Click here to see the full list of 205 stocks from our Undervalued US Stocks Based On Cash Flows screener.

Let’s dive into some prime choices out of the screener.

Overview: Chewy, Inc., along with its subsidiaries, operates as an e-commerce company in the United States and has a market cap of approximately $14.36 billion.

Operations: The company’s revenue is primarily generated from the sale of pet products and services, totaling $12.35 billion.

Estimated Discount To Fair Value: 38.4%

Chewy is trading at US$34.84, significantly below its estimated fair value of US$56.53, suggesting undervaluation based on cash flows. Despite a slower revenue growth forecast of 7.3% annually, earnings are expected to grow significantly at 29% per year, outpacing the broader U.S. market’s growth rate. Recent initiatives like the Get RealTM fresh dog food line and strategic partnerships enhance product offerings but profit margins have declined from last year’s figures.

CHWY Discounted Cash Flow as at Dec 2025
CHWY Discounted Cash Flow as at Dec 2025

Overview: NIO Inc. designs, develops, manufactures, and sells smart electric vehicles in China, Europe, and internationally with a market cap of approximately $12.44 billion.

Operations: The company’s revenue is primarily derived from its smart electric vehicles related business, amounting to CN¥72.54 billion.

Estimated Discount To Fair Value: 27.3%

NIO, trading at US$5.03, is priced below its estimated fair value of US$6.92, indicating undervaluation based on cash flows. Despite past shareholder dilution and current unprofitability, NIO’s revenue is expected to grow at 22.3% annually—faster than the broader U.S. market rate of 10.7%. November deliveries surged by 76.3% year-over-year to 36,275 vehicles, reflecting robust demand across its vehicle brands and supporting future growth prospects in profitability and cash flow generation.

NIO Discounted Cash Flow as at Dec 2025
NIO Discounted Cash Flow as at Dec 2025

Overview: XPeng Inc. is a company that designs, develops, manufactures, and markets smart electric vehicles in China with a market cap of approximately $18.89 billion.

Operations: XPeng generates revenue primarily from its Auto Manufacturers segment, amounting to CN¥70.57 billion.

Estimated Discount To Fair Value: 18%

XPeng, trading at US$19.81, is undervalued relative to its fair value estimate of US$24.15, driven by strong cash flow potential and rapid revenue growth forecasted at 22.6% annually—outpacing the U.S. market average of 10.7%. Recent delivery figures show a significant increase with 36,728 Smart EVs delivered in November 2025, up 19% year-over-year, underscoring robust demand and supporting profitability prospects over the next three years despite current low return on equity forecasts.
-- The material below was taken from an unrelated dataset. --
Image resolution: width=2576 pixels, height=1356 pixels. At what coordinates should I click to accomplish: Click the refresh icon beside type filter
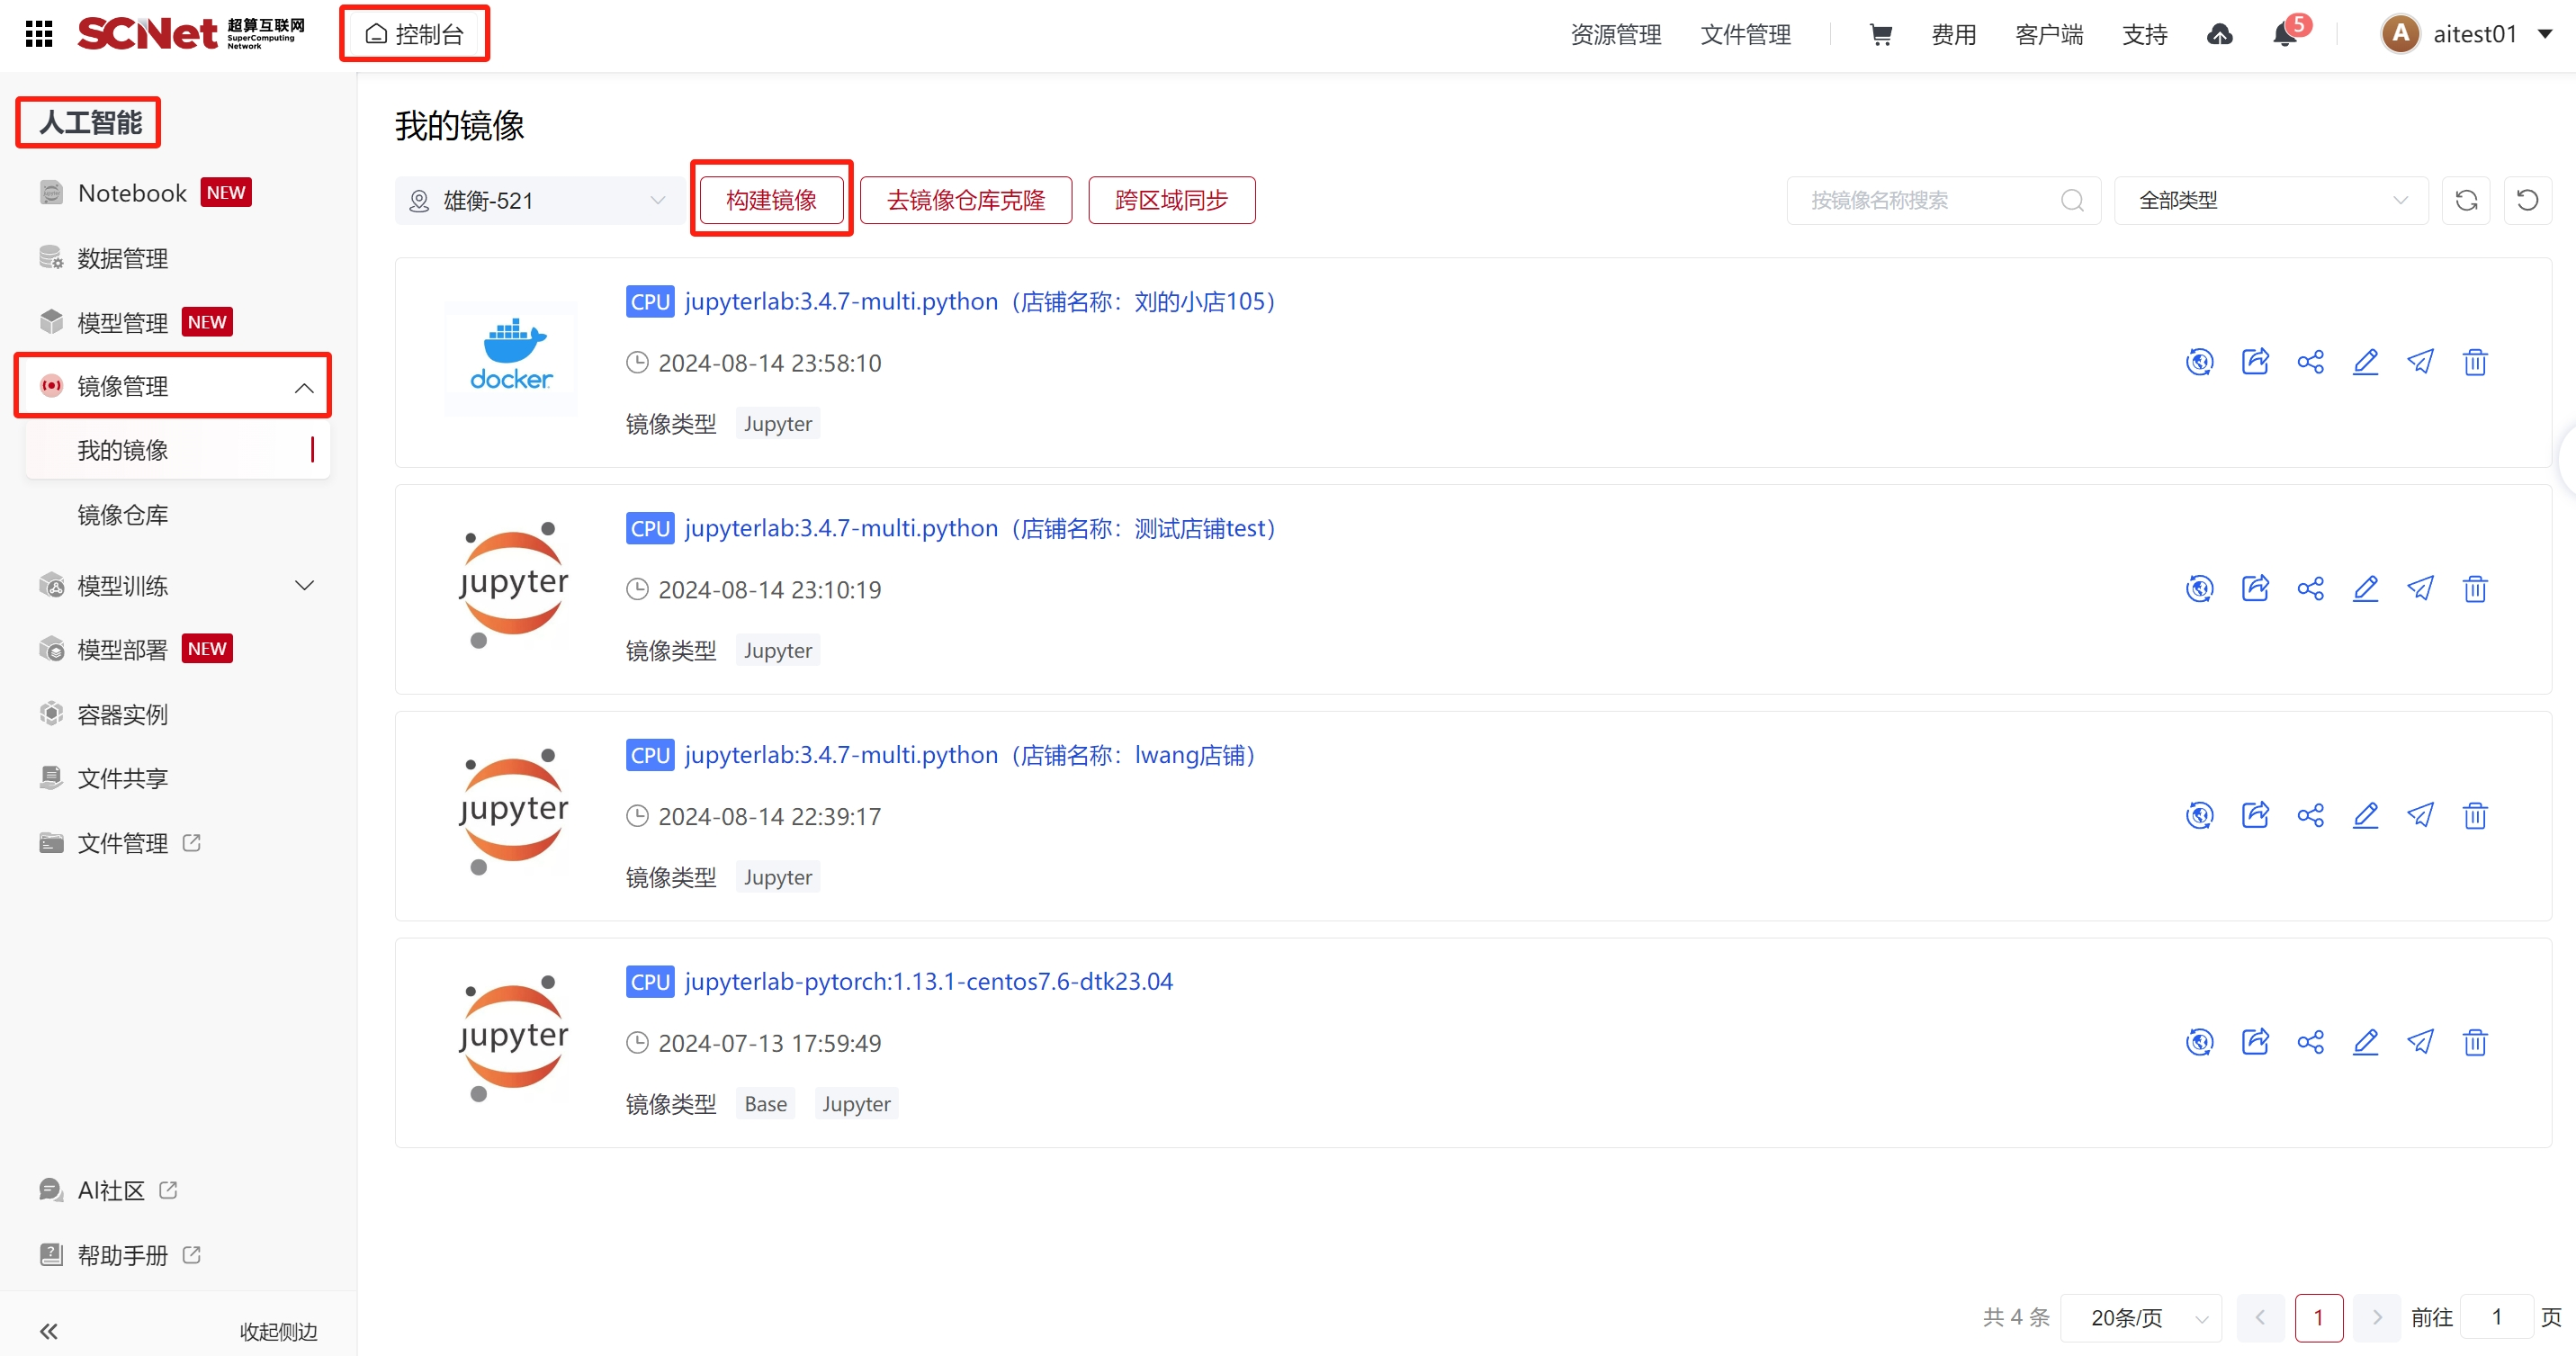(x=2466, y=201)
XPEV Discounted Cash Flow as at Dec 2025
XPEV Discounted Cash Flow as at Dec 2025

This article by Simply Wall St is general in nature. We provide commentary based on historical data and analyst forecasts only using an unbiased methodology and our articles are not intended to be financial advice. It does not constitute a recommendation to buy or sell any stock, and does not take account of your objectives, or your financial situation. We aim to bring you long-term focused analysis driven by fundamental data. Note that our analysis may not factor in the latest price-sensitive company announcements or qualitative material. Simply Wall St has no position in any stocks mentioned.

Companies discussed in this article include CHWY NIO and XPEV.